Customizing the pipeline¶
Reading the corpus¶
The Corpus class that represents the feature matrix which is the starting point for the analysis basically is a data frame that maps combinations of documents and features to feature counts. When building the representation, it uses two helper classes to decouple aspects that are relevant for building the feature matrix: FeatureGenerator performs the actual reading and feature counting, DocumentDescriber provides labels and groupings for the documents that can be used in visualization and evaluation steps.

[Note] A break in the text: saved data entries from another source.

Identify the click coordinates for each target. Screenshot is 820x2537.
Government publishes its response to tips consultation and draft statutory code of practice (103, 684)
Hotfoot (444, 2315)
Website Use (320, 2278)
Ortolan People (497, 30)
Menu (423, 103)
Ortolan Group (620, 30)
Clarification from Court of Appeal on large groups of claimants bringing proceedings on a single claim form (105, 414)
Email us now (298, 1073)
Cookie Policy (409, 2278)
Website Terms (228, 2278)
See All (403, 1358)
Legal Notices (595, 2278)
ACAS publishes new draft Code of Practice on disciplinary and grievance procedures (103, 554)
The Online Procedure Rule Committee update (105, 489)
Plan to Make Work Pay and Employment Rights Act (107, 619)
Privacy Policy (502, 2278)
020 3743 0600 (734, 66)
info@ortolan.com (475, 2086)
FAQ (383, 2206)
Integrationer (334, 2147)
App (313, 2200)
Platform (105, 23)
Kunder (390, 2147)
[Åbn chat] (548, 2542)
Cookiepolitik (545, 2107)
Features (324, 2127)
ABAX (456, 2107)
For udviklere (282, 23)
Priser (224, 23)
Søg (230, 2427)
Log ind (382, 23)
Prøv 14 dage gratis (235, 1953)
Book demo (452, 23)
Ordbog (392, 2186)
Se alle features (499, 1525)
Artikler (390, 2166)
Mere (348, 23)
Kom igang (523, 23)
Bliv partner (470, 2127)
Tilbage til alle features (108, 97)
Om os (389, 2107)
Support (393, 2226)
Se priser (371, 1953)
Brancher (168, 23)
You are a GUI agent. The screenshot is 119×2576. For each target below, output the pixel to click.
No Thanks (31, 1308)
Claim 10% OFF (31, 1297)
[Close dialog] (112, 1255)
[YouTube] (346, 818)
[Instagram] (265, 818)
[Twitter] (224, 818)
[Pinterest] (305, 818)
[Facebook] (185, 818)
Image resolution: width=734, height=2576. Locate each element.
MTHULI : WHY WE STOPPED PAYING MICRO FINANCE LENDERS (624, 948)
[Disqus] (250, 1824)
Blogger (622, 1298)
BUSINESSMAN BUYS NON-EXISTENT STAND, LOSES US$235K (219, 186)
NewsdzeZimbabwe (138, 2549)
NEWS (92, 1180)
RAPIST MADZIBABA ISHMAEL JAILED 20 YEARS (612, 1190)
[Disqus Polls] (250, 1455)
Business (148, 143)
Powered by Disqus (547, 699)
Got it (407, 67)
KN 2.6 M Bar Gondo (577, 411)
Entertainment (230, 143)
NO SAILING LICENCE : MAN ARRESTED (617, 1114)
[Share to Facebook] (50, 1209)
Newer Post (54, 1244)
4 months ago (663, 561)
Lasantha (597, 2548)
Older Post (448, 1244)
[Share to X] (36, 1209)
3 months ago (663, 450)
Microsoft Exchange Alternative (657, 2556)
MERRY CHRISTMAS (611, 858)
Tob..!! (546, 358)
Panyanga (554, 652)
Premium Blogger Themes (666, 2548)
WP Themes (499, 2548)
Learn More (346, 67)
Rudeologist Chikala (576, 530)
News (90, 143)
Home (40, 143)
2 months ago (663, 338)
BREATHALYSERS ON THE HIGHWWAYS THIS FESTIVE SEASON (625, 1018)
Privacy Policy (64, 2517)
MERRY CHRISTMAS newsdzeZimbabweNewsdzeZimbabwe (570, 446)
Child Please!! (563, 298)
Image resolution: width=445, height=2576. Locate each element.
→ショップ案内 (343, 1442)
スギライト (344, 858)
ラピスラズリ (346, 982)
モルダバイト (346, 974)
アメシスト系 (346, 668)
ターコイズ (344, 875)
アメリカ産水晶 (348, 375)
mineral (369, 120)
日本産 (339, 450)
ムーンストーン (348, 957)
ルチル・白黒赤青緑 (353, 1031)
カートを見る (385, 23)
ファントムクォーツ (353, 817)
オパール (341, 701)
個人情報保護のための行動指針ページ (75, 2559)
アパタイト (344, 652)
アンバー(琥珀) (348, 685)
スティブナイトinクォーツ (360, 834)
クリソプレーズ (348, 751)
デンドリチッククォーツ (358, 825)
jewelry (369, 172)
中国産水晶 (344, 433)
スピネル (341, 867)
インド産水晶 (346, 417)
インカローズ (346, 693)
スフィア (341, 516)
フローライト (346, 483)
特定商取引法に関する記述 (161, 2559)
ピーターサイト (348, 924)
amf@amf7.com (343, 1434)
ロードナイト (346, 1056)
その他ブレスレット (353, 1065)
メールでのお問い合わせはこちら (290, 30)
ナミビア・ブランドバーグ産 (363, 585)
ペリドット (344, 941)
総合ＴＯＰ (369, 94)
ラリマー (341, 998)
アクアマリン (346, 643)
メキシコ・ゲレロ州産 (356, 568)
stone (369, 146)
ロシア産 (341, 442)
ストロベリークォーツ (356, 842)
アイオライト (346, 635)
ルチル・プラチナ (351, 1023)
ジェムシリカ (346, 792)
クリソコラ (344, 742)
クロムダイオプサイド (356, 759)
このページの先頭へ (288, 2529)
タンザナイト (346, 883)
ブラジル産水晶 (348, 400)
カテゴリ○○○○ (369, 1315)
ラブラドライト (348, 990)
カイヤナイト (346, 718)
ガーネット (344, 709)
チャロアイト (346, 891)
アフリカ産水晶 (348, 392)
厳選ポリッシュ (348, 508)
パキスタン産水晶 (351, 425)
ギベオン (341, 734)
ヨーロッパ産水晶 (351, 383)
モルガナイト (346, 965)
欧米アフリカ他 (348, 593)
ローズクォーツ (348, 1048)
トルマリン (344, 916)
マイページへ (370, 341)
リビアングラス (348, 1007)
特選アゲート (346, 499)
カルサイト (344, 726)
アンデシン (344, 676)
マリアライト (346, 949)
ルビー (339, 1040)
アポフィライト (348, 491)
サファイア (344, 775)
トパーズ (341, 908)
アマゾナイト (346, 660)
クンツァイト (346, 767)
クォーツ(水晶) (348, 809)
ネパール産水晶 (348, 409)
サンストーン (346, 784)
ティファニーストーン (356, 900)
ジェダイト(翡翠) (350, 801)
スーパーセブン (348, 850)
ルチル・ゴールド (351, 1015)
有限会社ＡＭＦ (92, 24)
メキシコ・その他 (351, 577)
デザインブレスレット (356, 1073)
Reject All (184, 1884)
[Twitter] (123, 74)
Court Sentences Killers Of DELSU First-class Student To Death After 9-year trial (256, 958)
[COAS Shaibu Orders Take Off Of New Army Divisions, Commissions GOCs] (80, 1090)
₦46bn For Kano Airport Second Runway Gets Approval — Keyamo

When you just create a corpus using delta.Corpus(directory)
, default versions will be used, but stuff can be customized:
[1]:
import delta
from matplotlib import pyplot as plt
help(delta.Corpus.__init__)
Help on function __init__ in module delta.corpus:
__init__(self, source=None, /, *, subdir=None, file=None, corpus=None, feature_generator=None, document_describer=<delta.util.DefaultDocumentDescriber object at 0x7f9fd139d070>, metadata=None, **kwargs)
Creates a new Corpus.
You can create a corpus either from a filesystem subdir with raw text files, or from a CSV file with
a document-term matrix, or from another corpus or dataframe that contains (potentially preprocessed)
document/term vectors. Either option may be passed via appropriately named keyword argument or as
the only positional argument, but exactly one must be present.
If you pass a subdirectory, Corpus will call a `FeatureGenerator` to read and parse the files and to
generate a default word count. The default implementation will search for plain text files ``*.txt``
inside the directory and parse them using a simple regular expression. It has a few options, e.g.,
``glob`` and ``lower_case``, that can also be passed directly to corpus as keyword arguments. E.g.,
``Corpus('texts', glob='plain-*.txt', lower_case=True)`` will look for files called plain-xxx.txt and
convert it to lower case before tokenizing. See `FeatureGenerator` for more details.
The ``document_describer`` can contain per-document metadata which can be used, e.g, as ground truth.
The ``metadata`` record contains global metadata (e.g., which transformations have already been performed),
they will be inherited from a ``corpus`` argument, all additional keyword arguments will be included
with this record.
Args:
source: Positional variant of either subdir, file, or corpus
subdir (str): Path to a subdirectory containing the (unprocessed) corpus data.
file (str): Path to a CSV file containing the feature vectors.
corpus (pandas.DataFrame): A dataframe or :class:`Corpus` from which to create a new corpus, as a copy.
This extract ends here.